CHECK YOUR UNDERSTANDING –
- 1) Please list every date or year mentioned in the net investment hedges text.
- 2) Extend the net investment hedges text with new material that picks up after its last sentence, not the listing.

STUDY TEXT –
-- Opening Marker --
Net investment hedges

 

As discussed in the company’s 2003 Form 10-K/A, the company has historically used cross-currency swaps to hedge the net assets of certain of its foreign operations. These swaps have served as effective hedges for accounting purposes and have reduced volatility in the company’s stockholders’ equity balance and net-debt-to-capital ratio (as any increase or decrease in the fair value of the swaps relating to changes in spot currency exchange rates is offset by the change in value of the hedged net assets of the foreign operations relating to changes in spot currency exchange rates).

Because the United States Dollar has weakened relative to the hedged currency, the hedged net assets have increased in value over time, while the cross-currency swaps have decreased in value over time. At September 30, 2004, the company had a liability in its consolidated balance sheet of $956 million relating to these cross-currency swap agreements (before consideration of deferred tax benefits).

 

Management has reevaluated its net investment hedge strategy and has decided to reduce the use of these instruments as a risk-management tool as the current portfolio matures. At this time, management does not intend to extend the current maturity dates of the instruments. Management intends to settle the swaps that mature in 2005 as they mature, from cash flow from operations. Management anticipates that the remaining swaps will be settled as they mature, or possibly sooner, depending on the level of the company’s future cash flows.
-- Closing Marker --
MATERIAL SUPPLIED –
-- Opening Marker --
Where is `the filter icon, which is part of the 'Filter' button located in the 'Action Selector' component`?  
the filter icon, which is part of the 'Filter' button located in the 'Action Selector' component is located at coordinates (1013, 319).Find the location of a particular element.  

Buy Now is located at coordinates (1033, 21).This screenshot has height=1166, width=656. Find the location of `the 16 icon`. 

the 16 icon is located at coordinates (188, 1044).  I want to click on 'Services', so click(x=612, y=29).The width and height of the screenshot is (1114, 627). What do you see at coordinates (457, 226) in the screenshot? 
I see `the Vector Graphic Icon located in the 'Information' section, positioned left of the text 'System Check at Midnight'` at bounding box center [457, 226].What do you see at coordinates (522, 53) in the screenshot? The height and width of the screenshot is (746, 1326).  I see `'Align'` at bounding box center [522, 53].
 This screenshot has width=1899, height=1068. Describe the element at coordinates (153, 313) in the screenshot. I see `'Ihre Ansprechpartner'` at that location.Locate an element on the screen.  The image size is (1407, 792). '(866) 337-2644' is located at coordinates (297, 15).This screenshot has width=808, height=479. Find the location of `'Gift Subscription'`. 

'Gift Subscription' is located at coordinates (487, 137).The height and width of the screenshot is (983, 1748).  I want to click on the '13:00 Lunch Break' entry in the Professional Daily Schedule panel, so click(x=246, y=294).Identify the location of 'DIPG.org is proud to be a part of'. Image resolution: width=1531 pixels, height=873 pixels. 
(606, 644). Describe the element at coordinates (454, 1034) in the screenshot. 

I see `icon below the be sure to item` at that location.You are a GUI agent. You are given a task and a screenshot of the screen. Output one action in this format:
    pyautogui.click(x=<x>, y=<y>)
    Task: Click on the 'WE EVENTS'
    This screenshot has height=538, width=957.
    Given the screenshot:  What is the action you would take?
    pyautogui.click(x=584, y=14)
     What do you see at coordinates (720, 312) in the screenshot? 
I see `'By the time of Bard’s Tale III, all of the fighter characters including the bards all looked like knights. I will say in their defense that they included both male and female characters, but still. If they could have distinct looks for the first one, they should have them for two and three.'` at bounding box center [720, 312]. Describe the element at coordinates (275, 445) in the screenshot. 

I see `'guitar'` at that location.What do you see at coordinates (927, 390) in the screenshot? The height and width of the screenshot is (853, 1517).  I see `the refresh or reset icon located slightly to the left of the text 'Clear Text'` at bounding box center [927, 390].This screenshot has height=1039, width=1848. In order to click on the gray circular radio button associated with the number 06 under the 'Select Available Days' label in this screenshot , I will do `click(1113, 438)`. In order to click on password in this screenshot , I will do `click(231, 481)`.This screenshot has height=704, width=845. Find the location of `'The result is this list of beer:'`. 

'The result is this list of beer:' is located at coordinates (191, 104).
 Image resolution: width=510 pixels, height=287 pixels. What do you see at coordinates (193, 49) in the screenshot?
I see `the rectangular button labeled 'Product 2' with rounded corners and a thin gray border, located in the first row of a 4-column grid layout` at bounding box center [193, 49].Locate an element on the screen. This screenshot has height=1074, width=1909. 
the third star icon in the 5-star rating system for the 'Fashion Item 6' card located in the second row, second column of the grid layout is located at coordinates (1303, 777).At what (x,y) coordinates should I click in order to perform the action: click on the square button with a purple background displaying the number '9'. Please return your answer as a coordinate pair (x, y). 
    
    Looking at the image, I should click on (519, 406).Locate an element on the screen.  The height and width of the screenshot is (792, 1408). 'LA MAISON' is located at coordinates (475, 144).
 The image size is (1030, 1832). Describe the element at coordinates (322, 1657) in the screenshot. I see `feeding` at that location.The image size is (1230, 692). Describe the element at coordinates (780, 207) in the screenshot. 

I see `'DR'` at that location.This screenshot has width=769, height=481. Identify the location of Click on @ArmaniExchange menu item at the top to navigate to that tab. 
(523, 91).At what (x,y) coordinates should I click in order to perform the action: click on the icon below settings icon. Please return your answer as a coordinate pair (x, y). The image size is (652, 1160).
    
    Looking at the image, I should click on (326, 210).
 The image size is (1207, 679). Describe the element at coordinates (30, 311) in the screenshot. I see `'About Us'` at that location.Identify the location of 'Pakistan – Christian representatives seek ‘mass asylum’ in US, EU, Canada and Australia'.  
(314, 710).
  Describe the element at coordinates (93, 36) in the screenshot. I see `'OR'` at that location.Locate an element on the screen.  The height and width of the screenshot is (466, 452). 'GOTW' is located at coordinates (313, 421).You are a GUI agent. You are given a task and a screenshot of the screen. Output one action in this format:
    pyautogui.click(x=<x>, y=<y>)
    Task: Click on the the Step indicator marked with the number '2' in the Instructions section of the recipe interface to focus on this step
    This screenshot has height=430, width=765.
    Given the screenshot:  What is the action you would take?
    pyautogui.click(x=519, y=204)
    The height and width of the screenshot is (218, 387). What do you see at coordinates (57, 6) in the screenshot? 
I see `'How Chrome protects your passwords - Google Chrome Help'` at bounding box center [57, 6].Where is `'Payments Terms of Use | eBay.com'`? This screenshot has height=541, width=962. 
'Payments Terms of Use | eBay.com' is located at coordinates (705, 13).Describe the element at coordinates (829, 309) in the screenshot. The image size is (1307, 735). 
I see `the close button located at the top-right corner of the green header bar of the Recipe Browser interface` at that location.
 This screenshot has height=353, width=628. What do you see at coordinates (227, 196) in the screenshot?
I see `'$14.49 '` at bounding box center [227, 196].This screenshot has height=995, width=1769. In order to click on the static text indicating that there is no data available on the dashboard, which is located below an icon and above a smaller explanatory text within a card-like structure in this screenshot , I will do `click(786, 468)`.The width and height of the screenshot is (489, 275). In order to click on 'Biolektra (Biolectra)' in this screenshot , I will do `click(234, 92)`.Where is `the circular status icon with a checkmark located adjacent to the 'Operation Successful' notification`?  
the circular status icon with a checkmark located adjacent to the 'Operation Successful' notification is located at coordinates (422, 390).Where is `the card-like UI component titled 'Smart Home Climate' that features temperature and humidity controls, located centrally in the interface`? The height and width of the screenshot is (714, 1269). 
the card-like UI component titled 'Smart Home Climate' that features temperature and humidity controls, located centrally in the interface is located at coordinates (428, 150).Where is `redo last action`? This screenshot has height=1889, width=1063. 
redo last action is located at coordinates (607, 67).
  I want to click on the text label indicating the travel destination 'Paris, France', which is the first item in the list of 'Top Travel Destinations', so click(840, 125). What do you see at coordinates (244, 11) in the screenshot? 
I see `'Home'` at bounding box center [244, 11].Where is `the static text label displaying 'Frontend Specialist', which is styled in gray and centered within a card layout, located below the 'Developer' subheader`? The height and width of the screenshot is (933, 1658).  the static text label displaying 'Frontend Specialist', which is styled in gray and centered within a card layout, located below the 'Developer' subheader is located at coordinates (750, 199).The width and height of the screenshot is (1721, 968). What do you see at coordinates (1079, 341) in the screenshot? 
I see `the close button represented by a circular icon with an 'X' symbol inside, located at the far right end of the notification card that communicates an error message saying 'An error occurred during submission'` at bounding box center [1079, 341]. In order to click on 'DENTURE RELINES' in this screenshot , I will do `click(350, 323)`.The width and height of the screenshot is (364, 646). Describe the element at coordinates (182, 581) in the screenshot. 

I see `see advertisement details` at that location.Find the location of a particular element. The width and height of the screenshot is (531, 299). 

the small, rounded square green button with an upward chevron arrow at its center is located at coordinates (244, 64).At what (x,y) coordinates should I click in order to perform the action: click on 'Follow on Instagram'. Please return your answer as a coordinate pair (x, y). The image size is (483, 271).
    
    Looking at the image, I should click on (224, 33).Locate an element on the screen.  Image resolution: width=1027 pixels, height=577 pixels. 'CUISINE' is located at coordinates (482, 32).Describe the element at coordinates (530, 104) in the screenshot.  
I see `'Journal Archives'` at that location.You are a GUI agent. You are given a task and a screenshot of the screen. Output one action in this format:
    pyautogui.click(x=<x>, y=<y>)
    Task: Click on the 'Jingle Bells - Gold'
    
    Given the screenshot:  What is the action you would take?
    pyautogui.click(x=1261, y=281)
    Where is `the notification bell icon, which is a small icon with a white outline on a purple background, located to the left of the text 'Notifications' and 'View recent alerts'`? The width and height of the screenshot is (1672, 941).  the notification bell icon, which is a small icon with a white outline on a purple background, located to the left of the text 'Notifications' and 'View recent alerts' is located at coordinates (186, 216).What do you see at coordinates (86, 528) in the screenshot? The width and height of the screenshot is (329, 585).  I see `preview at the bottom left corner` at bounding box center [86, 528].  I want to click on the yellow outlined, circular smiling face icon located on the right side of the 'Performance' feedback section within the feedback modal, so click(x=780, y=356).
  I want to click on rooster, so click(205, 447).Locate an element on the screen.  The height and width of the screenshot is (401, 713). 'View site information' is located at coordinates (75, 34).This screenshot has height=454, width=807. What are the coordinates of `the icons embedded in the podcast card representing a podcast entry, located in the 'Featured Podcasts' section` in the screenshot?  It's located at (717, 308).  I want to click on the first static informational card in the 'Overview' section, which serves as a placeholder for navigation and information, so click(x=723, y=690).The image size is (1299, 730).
-- Closing Marker --
ANSWER SECTION –
- 1) 2003; September 30, 2004; 2005

- 2)
In addition, in order to reduce financial risk and uncertainty through the maturity (or cash settlement) dates of the cross-currency swaps, the company is executing offsetting or mirror cross-currency swaps relating to approximately 50% of the existing portfolio. These mirror swaps will effectively fix the net amount that the company will ultimately pay to settle the cross-currency swap agreements subject to this strategy. The mirror swaps will be settled when the offsetting existing swaps are settled. Of the pre-tax liability of $956 million at September 30, 2004 relating to the cross-currency swaps, the company has fixed $296 million by entering into mirror swaps as of October 31, 2004. The maturity by year of the $956 million cross-currency swaps portfolio, as well as the portion that is fixed via October 2004 executions of mirror swaps, is as follows:

 

Maturity Date


  

Swaps

Liability

As of September 30,

2004


  

Portion Fixed

by Mirror Swaps

As of October 31,

2004


2005

  $338 million  $296 million

2007

  44 million  —  

2008

  232 million  —  

2009

  342 million  —  
   
  

Total

  $956 million  $296 million
   
  

 

For the mirrored swaps, the company will no longer realize the favorable interest rate differential between the two currencies, and this will result in increased net interest expense in the future. The amount of increased net interest expense will vary based on floating interest rates and the timing of the company’s settlements. Based on interest rates at September 30, 2004, the increase in net interest expense is estimated to be approximately $15 million on an annual basis.

 

Legal contingencies

 

See “Part II – Item 1. Legal Proceedings” for a discussion of the company’s legal contingencies. Upon resolution of any of these uncertainties, the company may incur charges in excess of presently established reserves. While such a future charge could have a material adverse impact on the company’s net income or cash flows in the period in which it is recorded or paid, based on the advise of counsel, management believes that any outcome of these actions, individually or in the aggregate, will not have a material adverse effect on the company’s consolidated financial position.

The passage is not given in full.